Topology and Functional Analysis

  • Basic Set Topology:
    Notion of a topological space, continuity, compactness, connectness. Heine-Borel Theorem, Tychonoff theorem, sequential compactness, Lebesgue covering lemma, Equi-continuity, Ascoli-Arzela theorem. $T_1$ and $T_2$ spaces, normal space, Urysohn's lemma, Tietze Extension theorem.
  • Fundamental Groups: Homotopy of paths, Fundamental group, Convering spaces, Fundamental groups of circle and torus, homotopy lifting, fundamental group of $S^n$.
  • Functional Analysis: Normed linear spaces and continuous linear maps between them.
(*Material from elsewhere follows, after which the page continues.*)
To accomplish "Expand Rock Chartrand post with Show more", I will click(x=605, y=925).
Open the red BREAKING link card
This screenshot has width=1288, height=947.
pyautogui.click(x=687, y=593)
Banach spaces and basic theorems about them: Hahn-Banach, Open mapping and Uniform boundedness theorem. Weak* topology on the dual, and the compactness of the sphere under the weak* topology.
  • Functional Analysis: Basic notions about Hilbert spaces. Complete Orthonormal bases, Dual space of a Hilbert space, Notion of the adjoint of an operator, Unitary and Normal Operator, Compact operator; Spectral theory of compact self-adjoint operator.
  • Funtional Analysis: Basic notions of Banach Algebras, spectrum. Structure of commutative Banach algebras.
  • Basic Texts:
    • J.R. Munkres: Topology.
    • G.F. Simmons: Introduction to topology and modern analysis.
    • B.V. Limaye: Functional Analysis.

Complex Analysis

  • Differentiation, Cauchy-Riemann equations, power series and its derivative, Harmonic functions.
  • Cauchy's theorem for a convex domain, Cauchy's integral formula, Cauchy estimate, power series expansion, Morera's theorem, Liouville theorem, Fundamental theorem of Algebra.
  • Laurent expansion, Singularities, Meromorphic functions.
  • Residue calculus, application to some explicit integrals.
  • Maximum modulus principle, Phragman-Lindelof theorem.
  • Harmonic functions, Poisson integral formula, Harnack's theorem, mean value property, the Schwartz reflection principle.
  • Basic Texts:
    • L. Ahlfors: Complex Analysis.
    • J.B. Conway: Functions of one complex variable.